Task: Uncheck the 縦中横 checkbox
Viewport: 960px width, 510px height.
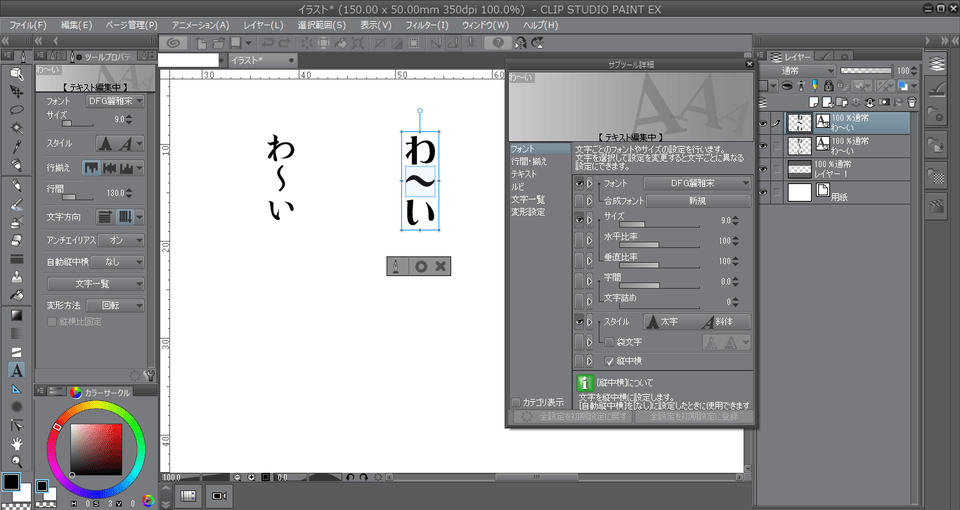Action: 610,361
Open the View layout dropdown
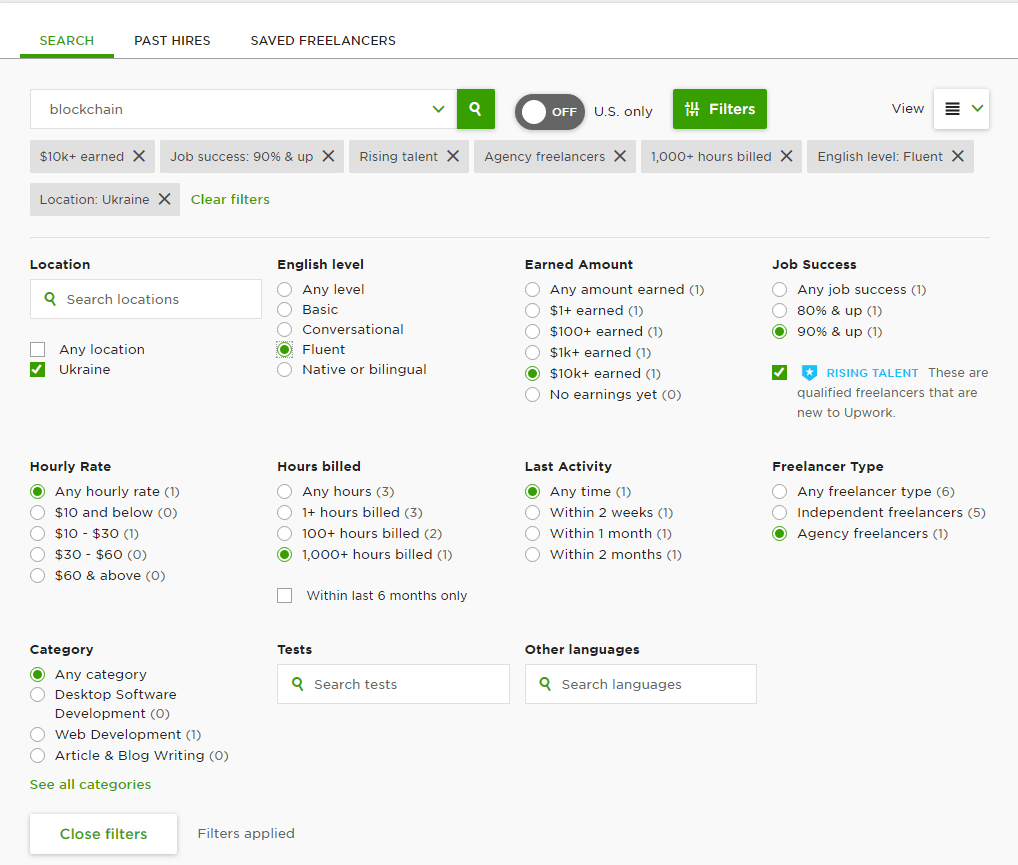1018x865 pixels. pyautogui.click(x=961, y=109)
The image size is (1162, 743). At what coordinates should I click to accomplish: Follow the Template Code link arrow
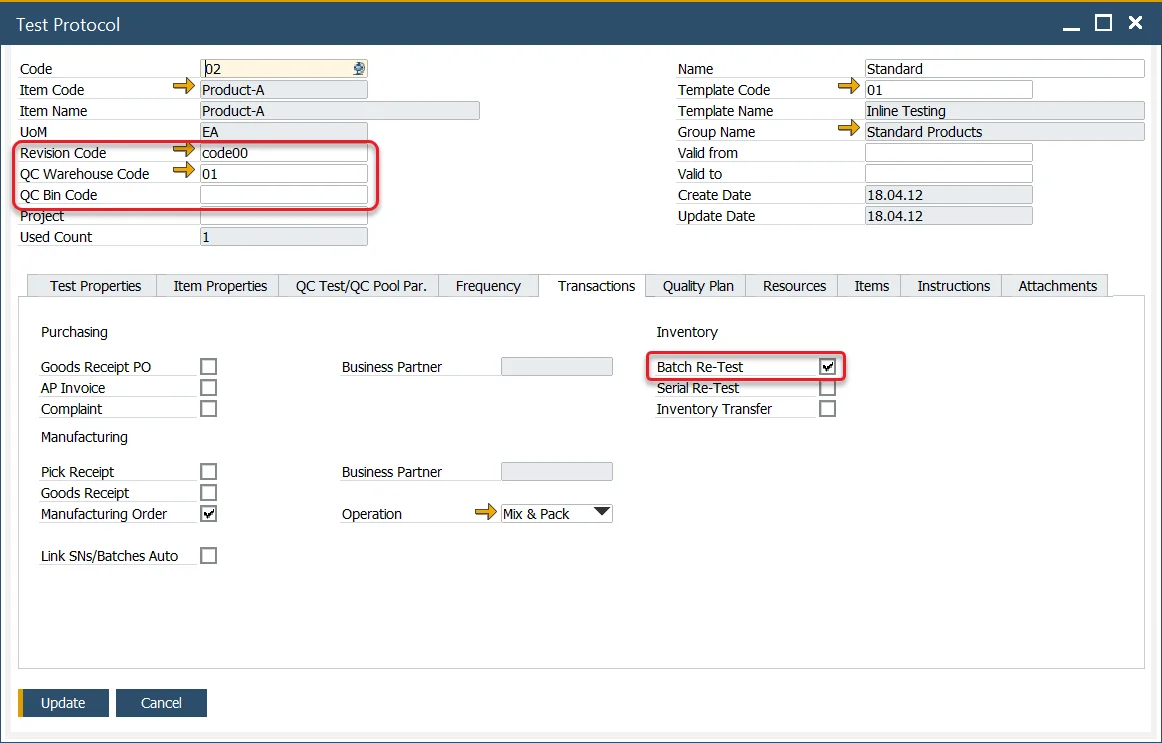[x=849, y=88]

■ ■ ■ ■

■ **YOUR OBJECTIVE**:
Beginning with the line that contains "Viewport: 960px width, 510px height." and ending with the last line of the data, restate each line word for word. Exclude the pictures.

■ **EXERCISE RESPONSE**:
Viewport: 960px width, 510px height.
Action: 610,361
Open the View layout dropdown
1018x865 pixels. pyautogui.click(x=961, y=109)
The image size is (1162, 743). At what coordinates should I click to accomplish: Follow the Template Code link arrow
[x=849, y=88]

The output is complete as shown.